[What the task requires]:
Output word for word the lines from the one with "This screenshot has" to the final line of the data, both ends included, but skip the pictures.

[Exercise material]:
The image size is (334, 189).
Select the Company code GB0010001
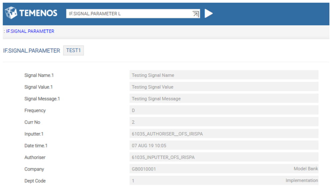pos(144,169)
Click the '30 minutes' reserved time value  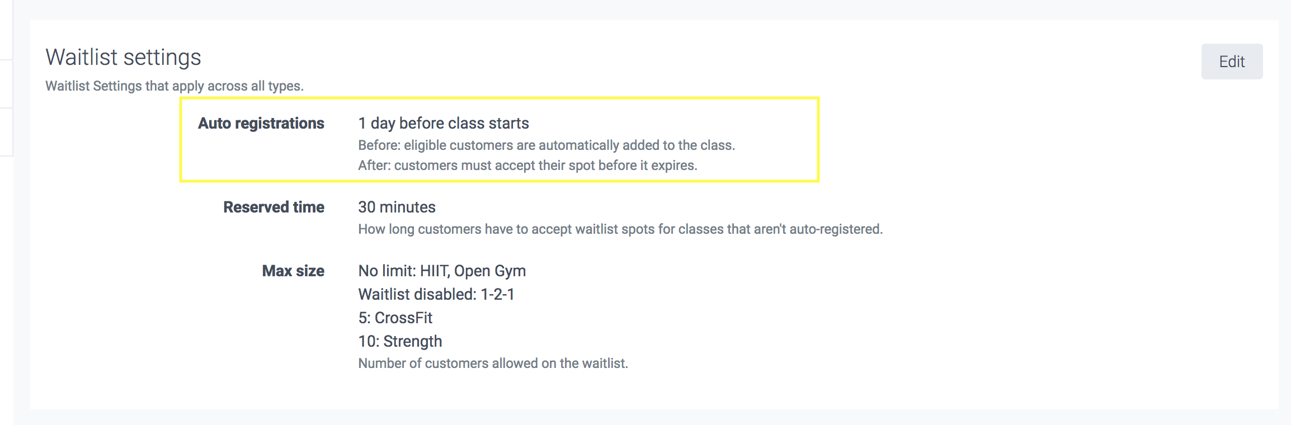[397, 207]
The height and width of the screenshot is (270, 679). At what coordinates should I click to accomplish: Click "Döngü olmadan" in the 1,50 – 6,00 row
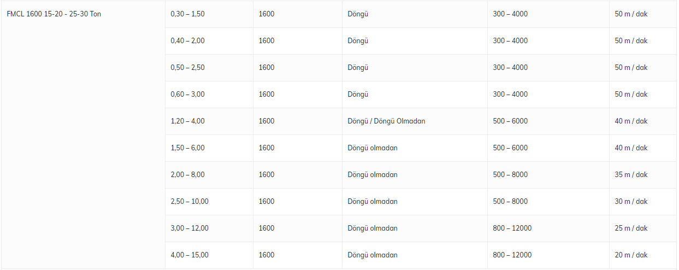[373, 148]
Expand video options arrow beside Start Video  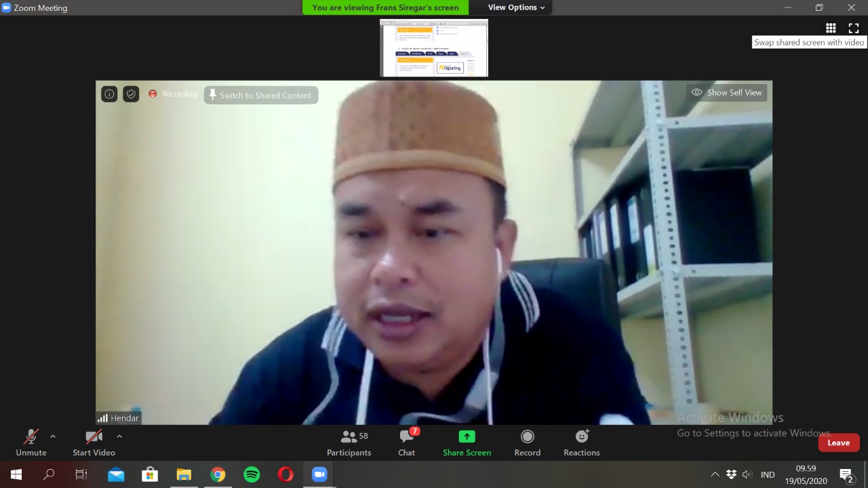click(119, 436)
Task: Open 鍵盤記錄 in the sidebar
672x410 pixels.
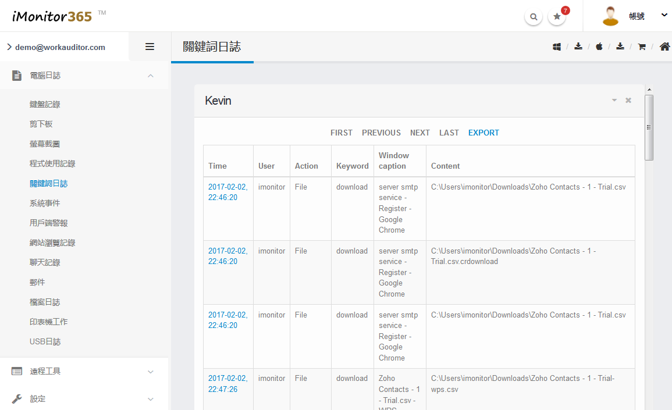Action: [x=45, y=104]
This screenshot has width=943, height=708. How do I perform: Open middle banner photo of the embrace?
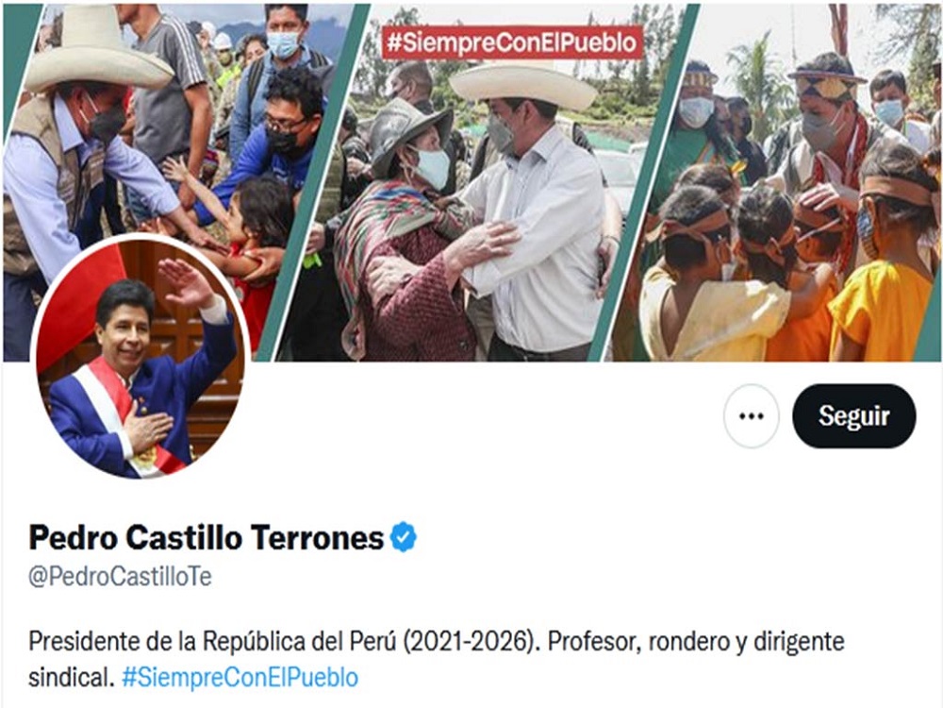point(488,180)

[Written answer]:
This screenshot has width=943, height=708. How do I perform: Open middle banner photo of the embrace?
point(488,180)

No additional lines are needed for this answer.